Ewelina Taraszkiewicz zgłosiła się o pomoc
Na słowa piłkarza natychmiast zareagowała Ewelina Taraszkiewicz, prosząc go o nie wypowiadanie się na temat jej córki publicznie, ponieważ jest to dla niej wysoce szkodliwe. Kobieta wystąpiła również o pomoc do prezes Fundacji Przedsiębiorcy Pomagają, Kingi Szostko, która wystosowała list otwarty do piłkarza.
Poproszona o pomoc przez zrozpaczoną matkę p. Ewelinę Taraszkiewicz postanowiłam skierować do Pana niniejszy list w obronie dobra, godności oraz poszanowania prawa do prywatności Pańskiej córki Inez. To, co wybrzmiewa w przestrzeni publicznej, czyli Pańskie słowa na temat braku więzi z małoletnią, czy też zakazie kontaktów z Pańskim kolejnym dzieckiem, które za chwilę się urodzi to wysoce szkodliwe i traumatyczne treści, na które nie może być przyzwolenia społecznego, dziennikarskiego i jakiegokolwiek innego, gdyż godzą one w dobro dziecka - tak brzmi fragment listy otwartego.
Krzysztof Stanowski miażdży Rzeźniczaka
Wiele gorzkich, choć szczerych słów Jakub Rzeźniczak miał również okazję usłyszeć od wielu gwiazd, które martwią się losem dziecka, m. in. od Evy Minge czy Joanny Opozdy, a także od Krzysztofa Stanowskiego, który sam jest ojcem i chociażby ze względy na to nie zamierzał milczeć.

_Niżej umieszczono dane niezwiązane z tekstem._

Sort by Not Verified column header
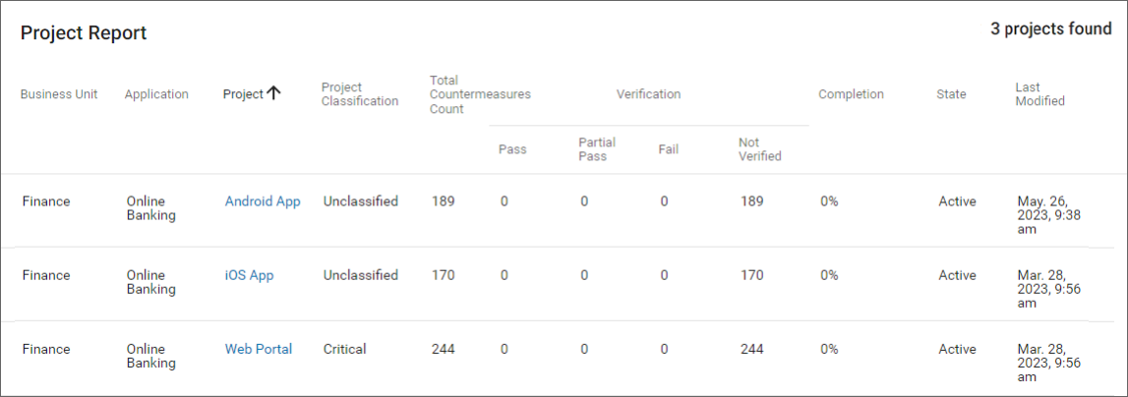The height and width of the screenshot is (397, 1128). pyautogui.click(x=759, y=149)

Nie mogę się sam kneblować, skoro cały w środku się gotuję. Kuba sorry, ale ja, jako ojciec dwójki dzieci, muszę zareagować, możesz skasować mój numer telefonu. Wiem, że zawsze chciałeś być dobrym człowiekiem, wiem, że masz w sobie ten pierwiastek dobra, ale stałeś się człowiekiem bardzo złym, czy to dostrzegasz czy nie. Patrzę, co robisz i jestem zniesmaczony, zażenowany, zawstydzony Tobą, załamany - powiedział Stanowski stając w obronie dziewczynki.
Stanowski podkreślił, że postawa Jakuba może w przyszłości negatywnie wpłynąć na jego córkę, która niedługo pójdzie do szkoły. Stanowski zaznaczył, że w tym nieprzewidywalnym świecie warto być ostrożnym z wyjawianiem prywatnych spraw, ponieważ nigdy nie wiadomo, kto i w jaki sposób wykorzysta jego słowa przeciwko jego córce.
Żadne dziecko na świecie nie zasługuje na to, by zaczynać swoje życie z taką internetową kartoteką. (…) Ona będzie ciągnęła za sobą te wszystkie twoje wyznania, które pomagają wyłącznie tobie. (…) Zrobiłeś wiele, by zniszczyć jej dzieciństwo i start do dorosłego życia - wyznał Stanowski.
Krzysztof Stanowski sądzi, że Jakub Rzeźniczak zatracił się w swojej popularności, stał się "ćpunem Instagrama" żądnym popularności i lajków i nie potrafi trzeźwo spojrzeć na swoje postępowanie.